About this task:
Beginning with the first line, please return the entries exactly through the line that contains "Task: Click the yellow", and leave out all later lines.

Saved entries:

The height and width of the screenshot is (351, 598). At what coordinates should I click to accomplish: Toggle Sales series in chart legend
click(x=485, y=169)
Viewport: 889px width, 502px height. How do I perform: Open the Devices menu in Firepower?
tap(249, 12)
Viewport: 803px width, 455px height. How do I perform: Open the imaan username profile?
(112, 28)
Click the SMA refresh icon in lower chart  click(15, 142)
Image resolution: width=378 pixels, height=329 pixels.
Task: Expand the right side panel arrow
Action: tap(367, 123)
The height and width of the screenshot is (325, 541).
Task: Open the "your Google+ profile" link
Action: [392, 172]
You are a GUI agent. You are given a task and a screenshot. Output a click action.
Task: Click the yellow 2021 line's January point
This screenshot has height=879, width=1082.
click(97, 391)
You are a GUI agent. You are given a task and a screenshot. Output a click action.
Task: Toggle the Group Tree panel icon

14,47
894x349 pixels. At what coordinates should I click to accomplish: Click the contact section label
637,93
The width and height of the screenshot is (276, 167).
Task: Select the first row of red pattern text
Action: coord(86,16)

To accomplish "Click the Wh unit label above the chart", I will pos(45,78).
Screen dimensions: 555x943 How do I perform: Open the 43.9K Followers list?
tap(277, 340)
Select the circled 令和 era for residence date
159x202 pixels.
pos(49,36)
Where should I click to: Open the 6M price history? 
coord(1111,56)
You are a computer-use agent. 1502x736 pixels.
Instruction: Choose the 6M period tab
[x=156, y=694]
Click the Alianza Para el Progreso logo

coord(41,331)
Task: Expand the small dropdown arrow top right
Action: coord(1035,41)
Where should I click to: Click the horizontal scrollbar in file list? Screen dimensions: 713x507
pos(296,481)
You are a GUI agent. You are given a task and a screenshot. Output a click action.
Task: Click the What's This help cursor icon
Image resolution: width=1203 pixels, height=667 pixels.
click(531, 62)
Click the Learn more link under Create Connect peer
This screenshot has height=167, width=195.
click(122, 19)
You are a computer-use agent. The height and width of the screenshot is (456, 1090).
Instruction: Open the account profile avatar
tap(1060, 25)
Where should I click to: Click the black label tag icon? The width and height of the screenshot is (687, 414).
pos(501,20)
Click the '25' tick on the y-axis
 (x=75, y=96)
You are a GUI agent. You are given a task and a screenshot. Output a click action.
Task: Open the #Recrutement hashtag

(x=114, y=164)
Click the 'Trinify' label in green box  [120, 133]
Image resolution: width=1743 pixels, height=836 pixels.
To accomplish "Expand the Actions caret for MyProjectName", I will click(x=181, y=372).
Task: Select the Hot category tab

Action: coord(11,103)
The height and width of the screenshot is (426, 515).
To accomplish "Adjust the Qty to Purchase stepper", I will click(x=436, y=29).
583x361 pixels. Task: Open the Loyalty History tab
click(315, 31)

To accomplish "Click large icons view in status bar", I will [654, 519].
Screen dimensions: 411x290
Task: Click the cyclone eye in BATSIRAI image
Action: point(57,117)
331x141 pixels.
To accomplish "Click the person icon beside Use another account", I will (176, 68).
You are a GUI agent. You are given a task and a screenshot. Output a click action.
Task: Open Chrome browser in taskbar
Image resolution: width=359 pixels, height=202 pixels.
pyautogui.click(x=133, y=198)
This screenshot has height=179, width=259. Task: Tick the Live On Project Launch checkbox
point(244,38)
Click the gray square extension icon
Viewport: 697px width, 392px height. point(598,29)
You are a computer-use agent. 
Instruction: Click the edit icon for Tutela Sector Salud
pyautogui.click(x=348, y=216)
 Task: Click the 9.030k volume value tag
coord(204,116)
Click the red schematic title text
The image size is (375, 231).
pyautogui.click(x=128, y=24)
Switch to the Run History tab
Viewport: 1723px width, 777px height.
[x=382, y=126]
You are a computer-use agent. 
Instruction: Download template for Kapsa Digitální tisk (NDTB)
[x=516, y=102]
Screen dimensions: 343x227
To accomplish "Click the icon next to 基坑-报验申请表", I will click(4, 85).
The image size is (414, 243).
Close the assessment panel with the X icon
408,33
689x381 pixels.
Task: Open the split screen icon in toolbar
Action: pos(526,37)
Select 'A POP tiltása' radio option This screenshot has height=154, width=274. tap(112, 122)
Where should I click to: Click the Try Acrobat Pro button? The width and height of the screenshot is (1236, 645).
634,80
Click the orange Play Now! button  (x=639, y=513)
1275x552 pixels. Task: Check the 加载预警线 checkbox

Solution to this task:
The height and width of the screenshot is (351, 598). At what coordinates should I click to accomplish: Toggle Sales series in chart legend
click(x=485, y=169)
Viewport: 889px width, 502px height. How do I perform: Open the Devices menu in Firepower?
tap(249, 12)
Viewport: 803px width, 455px height. How do I perform: Open the imaan username profile?
(112, 28)
Click the SMA refresh icon in lower chart  click(15, 142)
Image resolution: width=378 pixels, height=329 pixels.
Task: Expand the right side panel arrow
Action: tap(367, 123)
The height and width of the screenshot is (325, 541).
Task: Open the "your Google+ profile" link
Action: [392, 172]
You are a GUI agent. You are given a task and a screenshot. Output a click action.
Task: Click the yellow 2021 line's January point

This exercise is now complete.